Przeciwko przepisom opowiedzieli się węgierscy europosłowie należący do Europejskiej Partii Ludowej, a także pojedynczy deputowani ze Słowenii, Słowacji, Chorwacji, Niemiec oraz Rumunii. Z całej EPL skupiającej 217 posłów z 28 państw przeciw były 24 osoby. Wszyscy europosłowie PO, którzy wzięli udział w głosowaniu byli za, natomiast deputowani PSL znaleźli się wśród 16 osób z EPL, którzy wstrzymali się od głosu. Podobnie zrobili Adam Gierek, Krystyna Łybacka i Janusz Zemke z SLD.

"PE w większości chce takich rozwiązań. To jest oczywiście początek negocjacji, wiec można dyskutować jaką formułę ma to przyjąć" - powiedział PAP zajmujący się tą sprawą europoseł PO Jan Olbrycht.

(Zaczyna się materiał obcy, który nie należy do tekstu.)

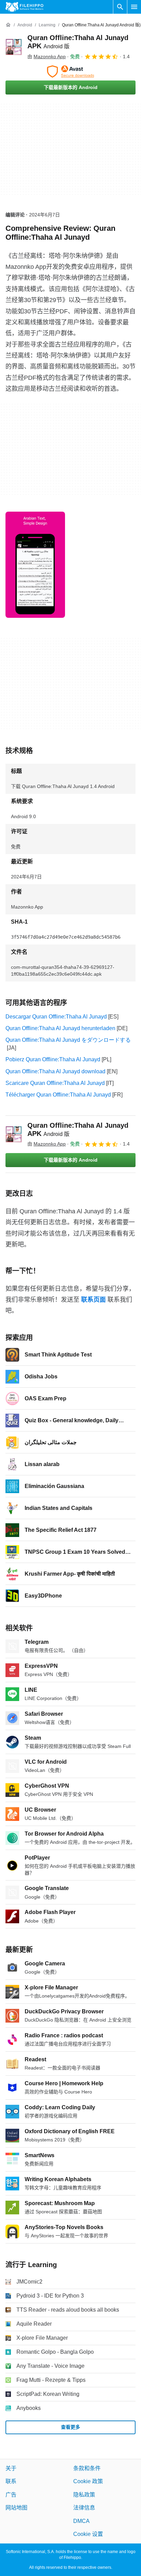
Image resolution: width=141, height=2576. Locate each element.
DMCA (81, 2521)
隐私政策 (84, 2495)
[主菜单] (134, 7)
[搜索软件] (120, 7)
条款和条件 (87, 2468)
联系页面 (93, 1299)
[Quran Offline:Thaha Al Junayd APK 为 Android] (13, 47)
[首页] (8, 25)
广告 (10, 2495)
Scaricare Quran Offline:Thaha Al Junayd (55, 1083)
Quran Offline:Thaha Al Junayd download (55, 1071)
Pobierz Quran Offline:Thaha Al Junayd (52, 1059)
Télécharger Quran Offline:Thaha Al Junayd (58, 1095)
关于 (10, 2468)
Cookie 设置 (88, 2534)
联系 (10, 2481)
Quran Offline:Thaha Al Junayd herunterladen (60, 1028)
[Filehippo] (24, 7)
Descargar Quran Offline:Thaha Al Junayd (56, 1017)
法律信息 (84, 2508)
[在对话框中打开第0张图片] (35, 565)
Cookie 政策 (88, 2481)
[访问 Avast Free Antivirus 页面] (70, 71)
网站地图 (16, 2508)
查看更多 (70, 2427)
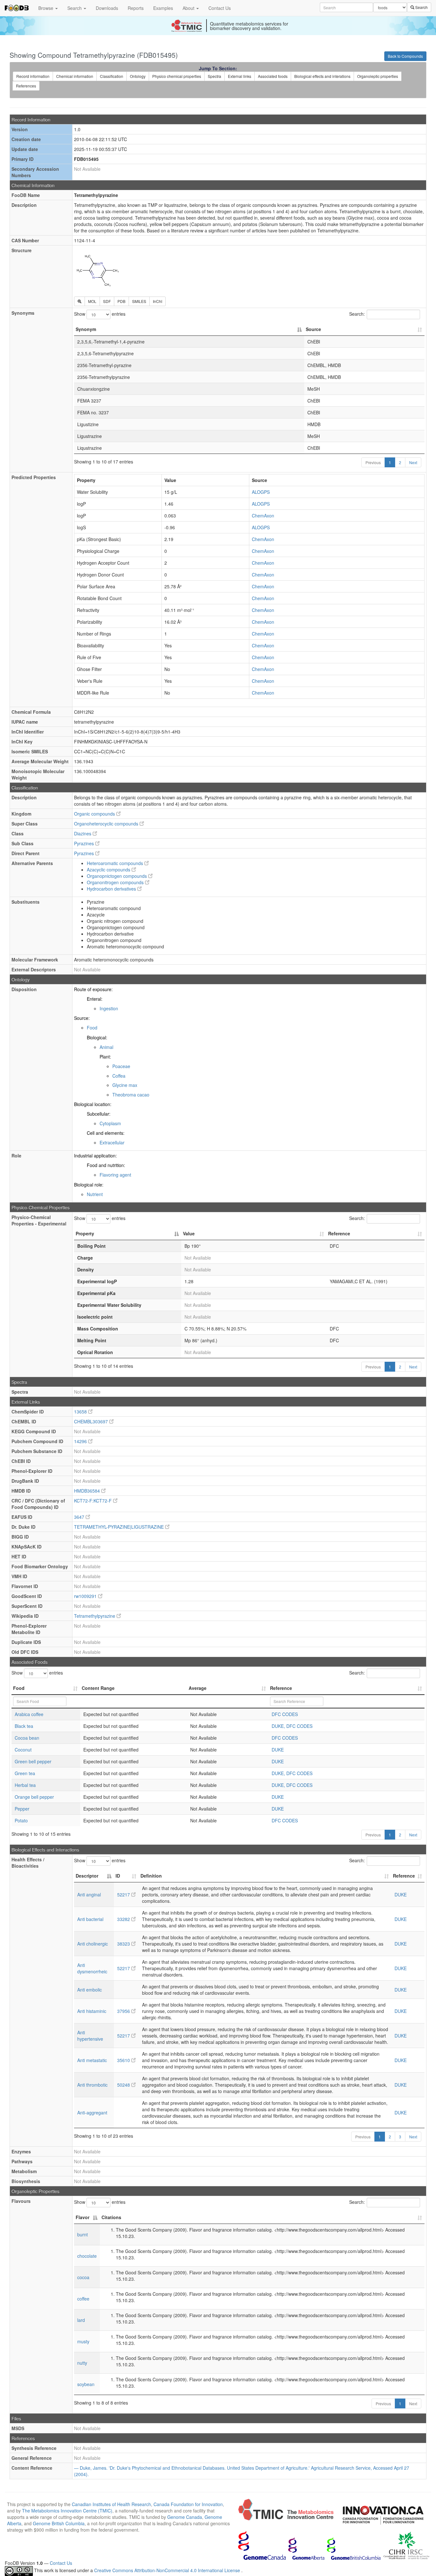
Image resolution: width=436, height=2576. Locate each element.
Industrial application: (95, 1155)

Zwrócił uwagę, że jego ugrupowanie poparło zapisy, by chronić odbiorców końcowych. Przegłosowana propozycja przewiduje, że o ile decyzja w sprawie zawieszenia środków nie stanowi inaczej, rząd nadal będzie musiał wdrożyć odpowiedni program lub fundusz UE i dokonywać płatności na rzecz beneficjentów końcowych, takich jak naukowcy lub organizacje społeczeństwa obywatelskiego.

"To rozporządzenie jest tak drażliwe dla niektórych państw, że będą go chciały używać również jako narzędzia przy dyskusji dotyczącej całego budżetu, gdzie potrzebna jest jednomyślność" - przyznaje Olbrycht.

Europosłowie są teraz gotowi do rozpoczęcia rozmów w sprawie ostatecznego kształtu rozporządzenia z ministrami państw UE, którzy jeszcze nie przyjęli swojego stanowiska.